Report all lines in the records that hold the string "Soekarno".

▶ [EXERCISE INPUT]
============
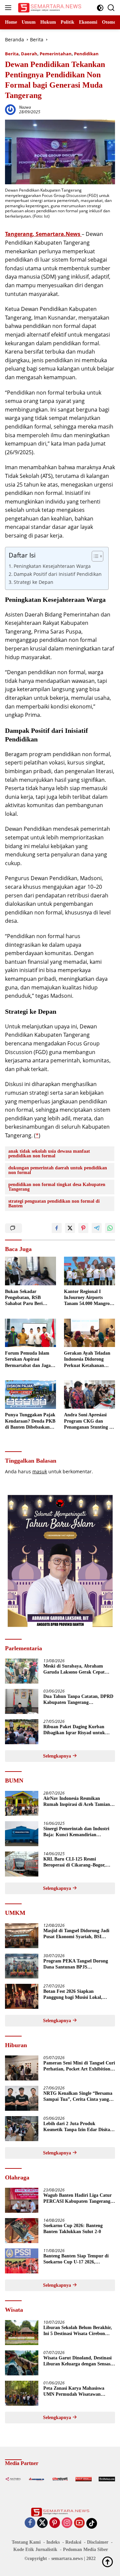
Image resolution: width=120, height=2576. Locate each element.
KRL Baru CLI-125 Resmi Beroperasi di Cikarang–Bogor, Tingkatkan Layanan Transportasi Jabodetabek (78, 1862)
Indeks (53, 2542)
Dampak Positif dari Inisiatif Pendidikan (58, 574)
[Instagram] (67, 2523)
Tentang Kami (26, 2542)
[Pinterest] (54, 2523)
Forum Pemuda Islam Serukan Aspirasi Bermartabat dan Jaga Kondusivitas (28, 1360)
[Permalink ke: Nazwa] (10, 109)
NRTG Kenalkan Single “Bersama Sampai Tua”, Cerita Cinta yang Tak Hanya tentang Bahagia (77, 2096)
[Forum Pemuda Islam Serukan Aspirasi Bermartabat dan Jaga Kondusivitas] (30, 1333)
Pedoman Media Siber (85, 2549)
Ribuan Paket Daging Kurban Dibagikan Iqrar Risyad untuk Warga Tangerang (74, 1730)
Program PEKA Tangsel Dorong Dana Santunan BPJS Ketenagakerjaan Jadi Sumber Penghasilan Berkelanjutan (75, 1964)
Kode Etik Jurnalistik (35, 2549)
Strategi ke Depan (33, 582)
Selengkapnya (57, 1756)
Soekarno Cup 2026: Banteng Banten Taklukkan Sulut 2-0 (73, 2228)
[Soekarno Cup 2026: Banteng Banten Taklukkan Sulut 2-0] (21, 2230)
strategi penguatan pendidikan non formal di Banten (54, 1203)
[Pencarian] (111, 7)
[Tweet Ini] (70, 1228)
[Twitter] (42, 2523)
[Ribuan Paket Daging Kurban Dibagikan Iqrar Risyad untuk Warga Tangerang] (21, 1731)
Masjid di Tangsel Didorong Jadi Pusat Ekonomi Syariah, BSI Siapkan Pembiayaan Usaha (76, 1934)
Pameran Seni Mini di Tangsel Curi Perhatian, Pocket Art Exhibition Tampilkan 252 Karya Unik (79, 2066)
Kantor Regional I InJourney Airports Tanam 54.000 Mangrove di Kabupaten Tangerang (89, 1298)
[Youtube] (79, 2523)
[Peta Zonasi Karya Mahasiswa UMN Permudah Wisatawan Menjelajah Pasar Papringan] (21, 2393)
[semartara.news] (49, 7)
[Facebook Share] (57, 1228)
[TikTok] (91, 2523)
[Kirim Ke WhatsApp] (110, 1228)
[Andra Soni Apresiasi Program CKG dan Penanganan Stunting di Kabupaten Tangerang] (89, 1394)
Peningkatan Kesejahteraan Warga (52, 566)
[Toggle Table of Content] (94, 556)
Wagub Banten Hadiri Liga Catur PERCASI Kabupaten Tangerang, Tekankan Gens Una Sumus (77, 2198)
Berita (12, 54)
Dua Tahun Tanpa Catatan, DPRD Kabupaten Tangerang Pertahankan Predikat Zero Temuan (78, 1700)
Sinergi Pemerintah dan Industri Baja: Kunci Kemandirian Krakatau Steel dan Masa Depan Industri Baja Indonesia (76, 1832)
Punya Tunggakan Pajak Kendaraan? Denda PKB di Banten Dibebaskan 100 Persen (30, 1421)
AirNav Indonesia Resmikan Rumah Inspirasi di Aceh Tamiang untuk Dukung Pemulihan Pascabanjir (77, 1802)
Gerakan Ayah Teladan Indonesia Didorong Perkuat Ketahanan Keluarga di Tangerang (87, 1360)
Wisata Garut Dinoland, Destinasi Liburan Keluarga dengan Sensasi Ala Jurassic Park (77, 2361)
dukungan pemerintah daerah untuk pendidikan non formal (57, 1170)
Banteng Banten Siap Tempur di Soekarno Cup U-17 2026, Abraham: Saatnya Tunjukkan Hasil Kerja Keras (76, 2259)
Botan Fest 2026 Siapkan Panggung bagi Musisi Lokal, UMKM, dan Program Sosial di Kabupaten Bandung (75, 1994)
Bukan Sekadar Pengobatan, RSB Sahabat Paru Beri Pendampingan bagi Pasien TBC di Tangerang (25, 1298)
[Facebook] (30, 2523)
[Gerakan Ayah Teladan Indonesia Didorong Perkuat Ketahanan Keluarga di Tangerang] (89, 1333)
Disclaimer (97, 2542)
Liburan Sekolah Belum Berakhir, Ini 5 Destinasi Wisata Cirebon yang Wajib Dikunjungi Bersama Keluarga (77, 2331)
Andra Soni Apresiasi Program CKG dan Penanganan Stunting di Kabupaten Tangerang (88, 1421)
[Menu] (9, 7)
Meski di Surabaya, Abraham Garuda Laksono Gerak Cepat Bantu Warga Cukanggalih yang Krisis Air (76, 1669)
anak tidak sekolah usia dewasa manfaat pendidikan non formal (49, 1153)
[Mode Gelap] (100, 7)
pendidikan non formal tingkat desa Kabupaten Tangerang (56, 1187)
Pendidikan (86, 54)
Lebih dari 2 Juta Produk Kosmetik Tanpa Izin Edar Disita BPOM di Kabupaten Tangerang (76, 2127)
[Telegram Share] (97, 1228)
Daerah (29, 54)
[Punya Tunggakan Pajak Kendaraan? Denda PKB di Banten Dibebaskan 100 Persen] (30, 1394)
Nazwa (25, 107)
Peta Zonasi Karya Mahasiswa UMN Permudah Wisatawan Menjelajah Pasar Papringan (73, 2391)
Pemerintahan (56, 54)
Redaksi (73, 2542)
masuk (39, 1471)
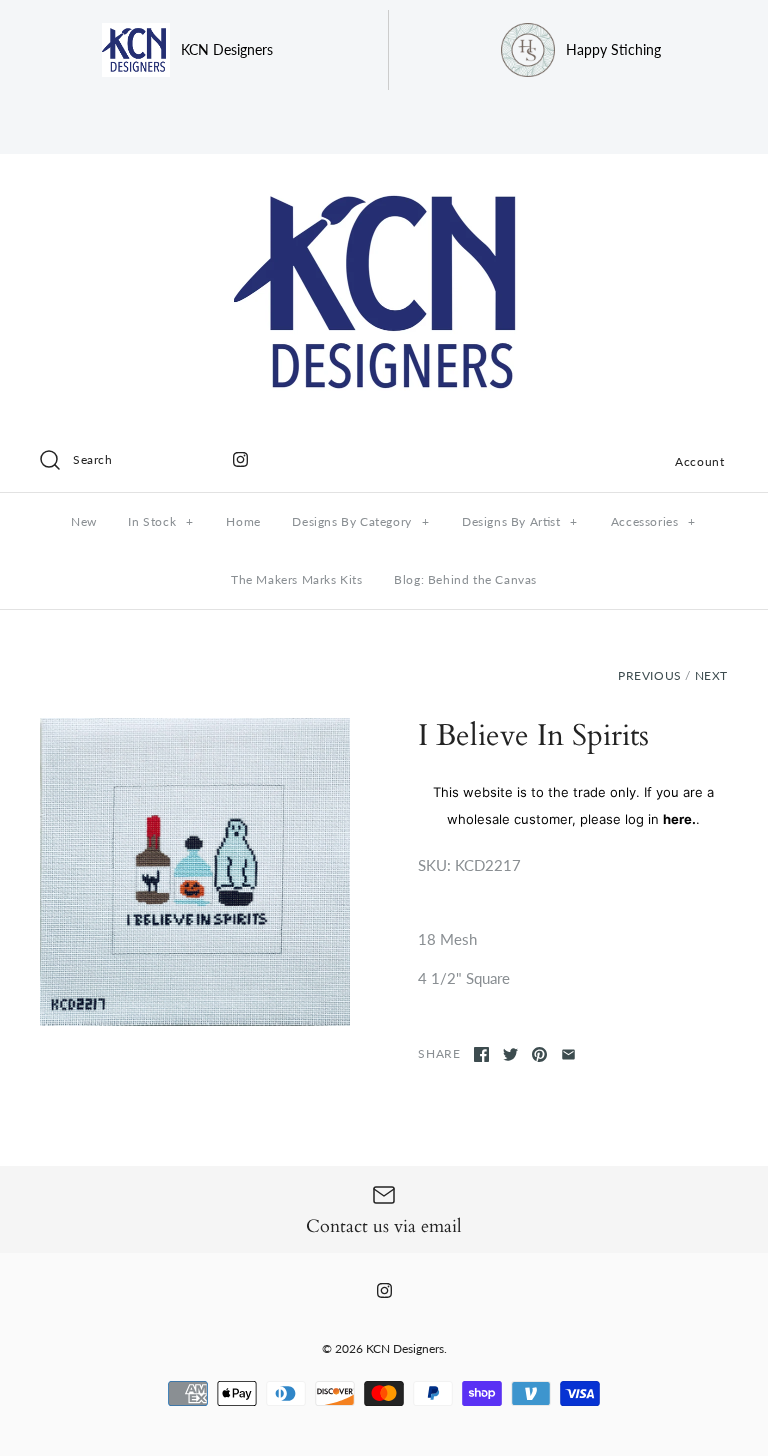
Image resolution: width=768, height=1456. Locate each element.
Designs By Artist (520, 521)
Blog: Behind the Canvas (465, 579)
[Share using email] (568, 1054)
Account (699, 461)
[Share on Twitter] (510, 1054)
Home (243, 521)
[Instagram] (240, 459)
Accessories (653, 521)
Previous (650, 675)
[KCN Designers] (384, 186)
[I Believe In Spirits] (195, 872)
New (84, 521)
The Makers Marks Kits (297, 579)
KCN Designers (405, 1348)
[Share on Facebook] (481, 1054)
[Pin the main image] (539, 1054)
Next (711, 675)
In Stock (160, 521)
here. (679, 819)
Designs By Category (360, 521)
============
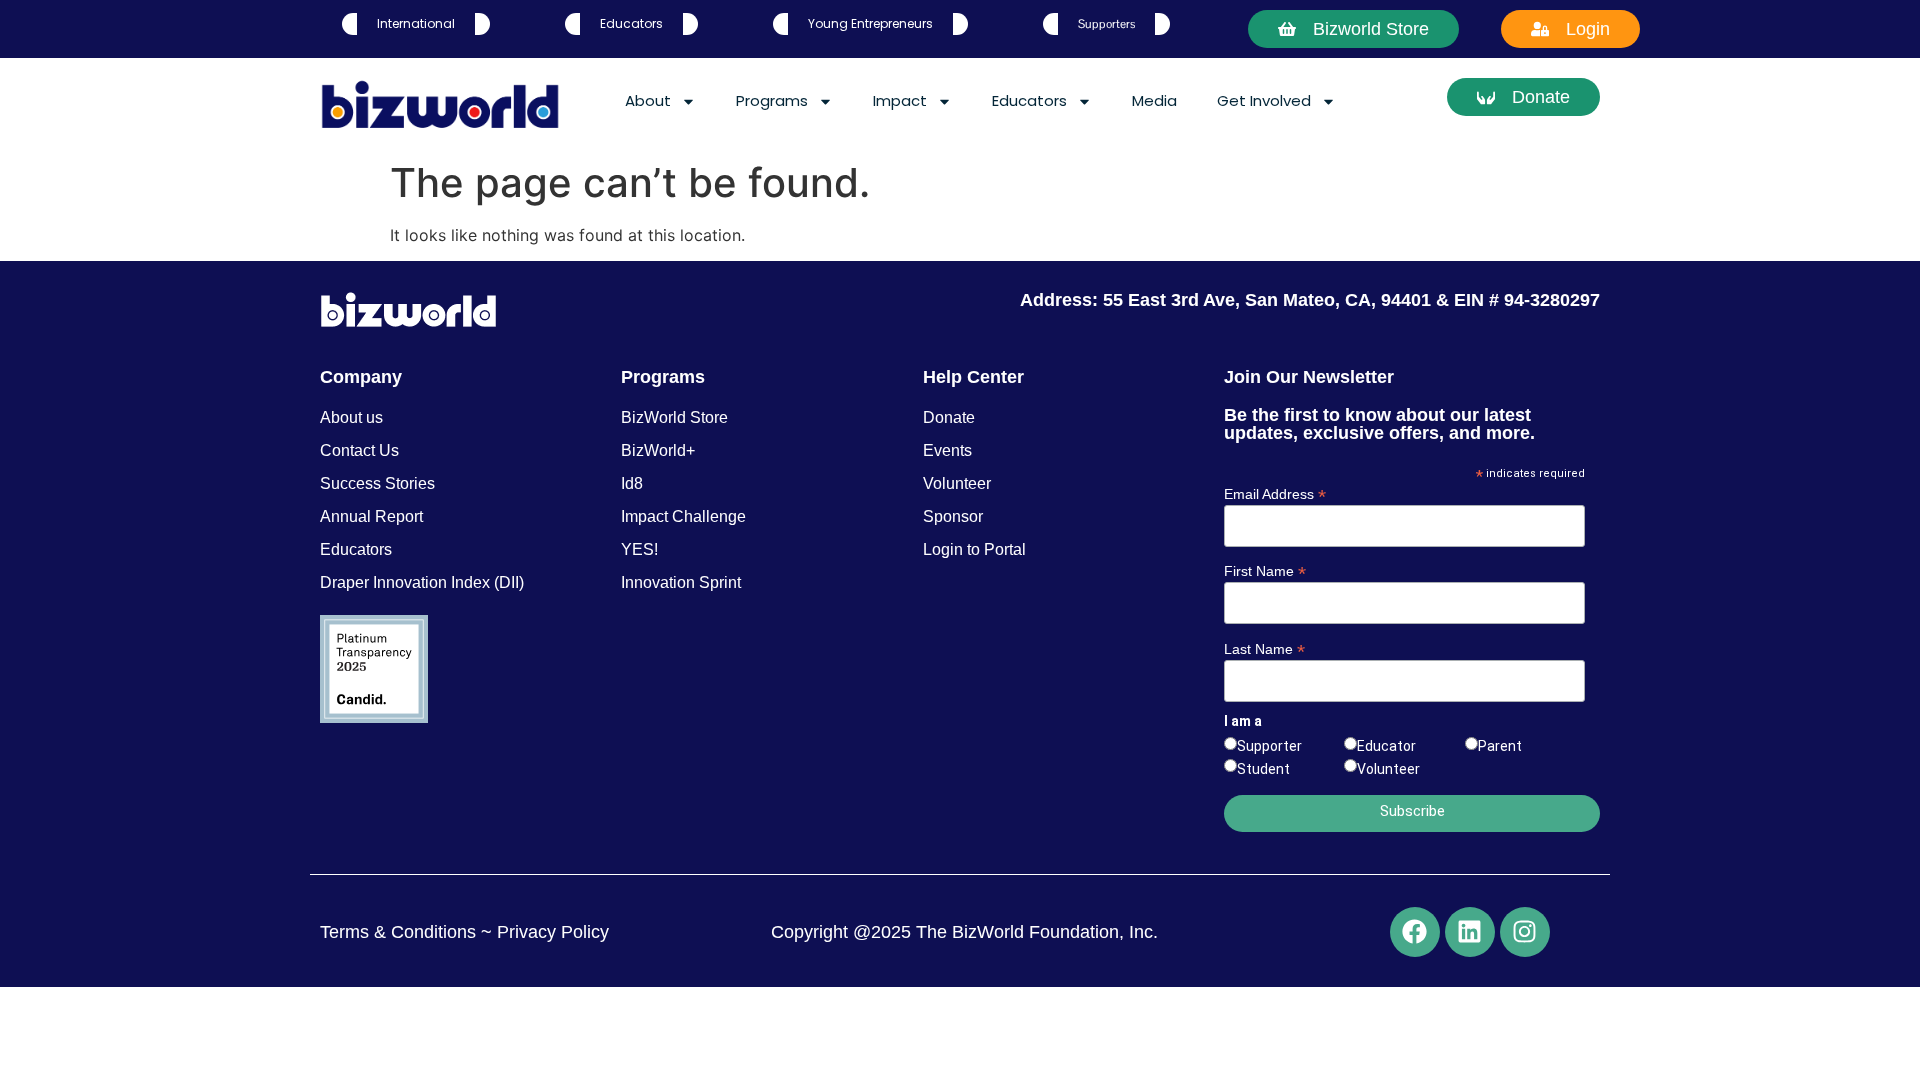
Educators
============
▶ [SOLVED PROBLEM]
Soekarno Cup 2026: Banteng Banten Taklukkan Sulut 2-0 (73, 2228)
[Soekarno Cup 2026: Banteng Banten Taklukkan Sulut 2-0] (21, 2230)
Banteng Banten Siap Tempur di Soekarno Cup U-17 2026, Abraham: Saatnya Tunjukkan Hasil Kerja Keras (76, 2259)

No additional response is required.